Market coupling combined with the establishment of an emissions trading system is a prerequisite for an exemption from the CBAM carbon border tax for exporters of electricity to the European Union, Energy Community Secretariat Director Artur Lorkowski said. He suggested that the international organization’s contracting parties should coordinate their efforts and warned that time is limited.
The EU is preparing to launch the Carbon Border Adjustment Mechanism or CBAM, under which a carbon border tax will be phased in from the beginning of 2026 for imported iron and steel, cement, aluminum, fertilizers, hydrogen and electricity. Simultaneously, the allocation of free CO2 emission certificates for domestic companies will be gradually eliminated.
The entire system is scheduled to be fully implemented at the start of 2034. Energy Community contracting parties including the Western Balkans can secure an exemption until 2030 for electricity.
Avoid new CBAM borders
However, there are conditions. The informal Energy Community Ministerial Council in late June in Albania is expected to give guidance on whether the contracting parties want an exception, and if yes, whether they want to achieve it collectively under the organization’s framework, Energy Community Secretariat Director Artur Lorkowski revealed.

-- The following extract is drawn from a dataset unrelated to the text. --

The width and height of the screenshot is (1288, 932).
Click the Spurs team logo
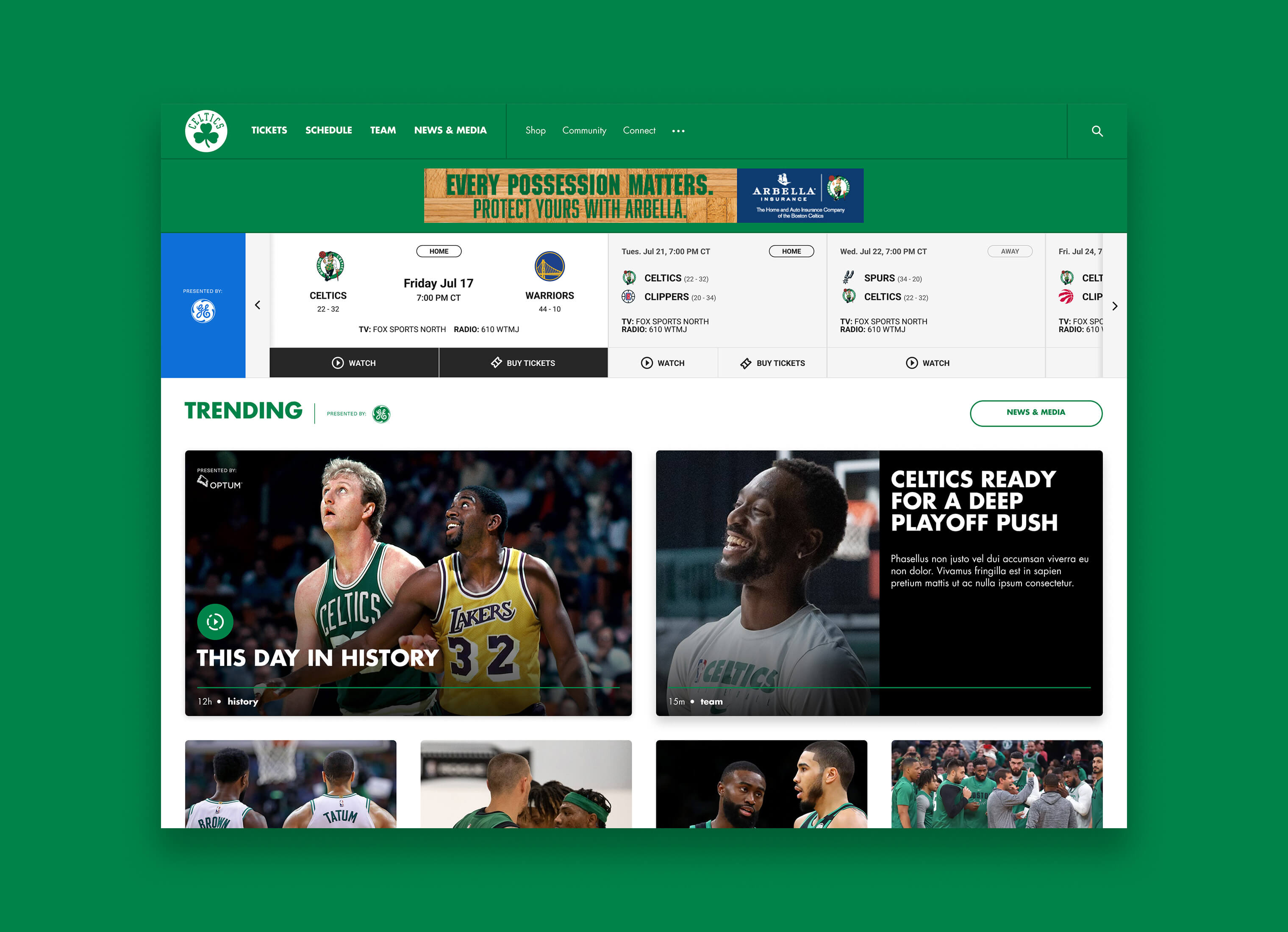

It is in the contracting parties’ best interest to act in a coordinated manner under the Energy Community framework, Lorkowski said
Speaking at the Energy Community Electricity Forum in Athens, he stressed it is in their best interest to act in a coordinated manner and avoid “new CBAM borders” within the Energy Community. Electricity market coupling and carbon pricing are the main prerequisites alongside long-term energy and climate objectives, Lorkowski explained.
Moreover, an effective system must be established to prevent indirect imports of electricity into the EU from non-exempted third countries, the secretariat’s chief pointed out.
Deadline to establish ETS is 2030
“It would be necessary to create a CBAM road map aligning the market coupling in electricity with the commitment to the decarbonisation objectives, including establishing an emissions trading system (ETS) by 2030, achieving domestic climate neutrality by 2050, aligning with the United Nations Framework Convention on Climate Change (UNFCCC) in terms of mid-century greenhouse gas emissions strategy, and making significant progress towards aligning with union law in the field of climate action and market integration,” Lorkowski stated.
The meeting in Albania will be instrumental for cushioning the impacts of CBAM as the responsibility lies within the governments, he added. “The room for delaying the decisions is limited. The deadline for submitting the road map with evidence that the conditions are met is 2025, therefore contracting parties must act now in order to continue cross-border trade without administrative barriers from 2026 within an integrated European power market,” Lorkowski said.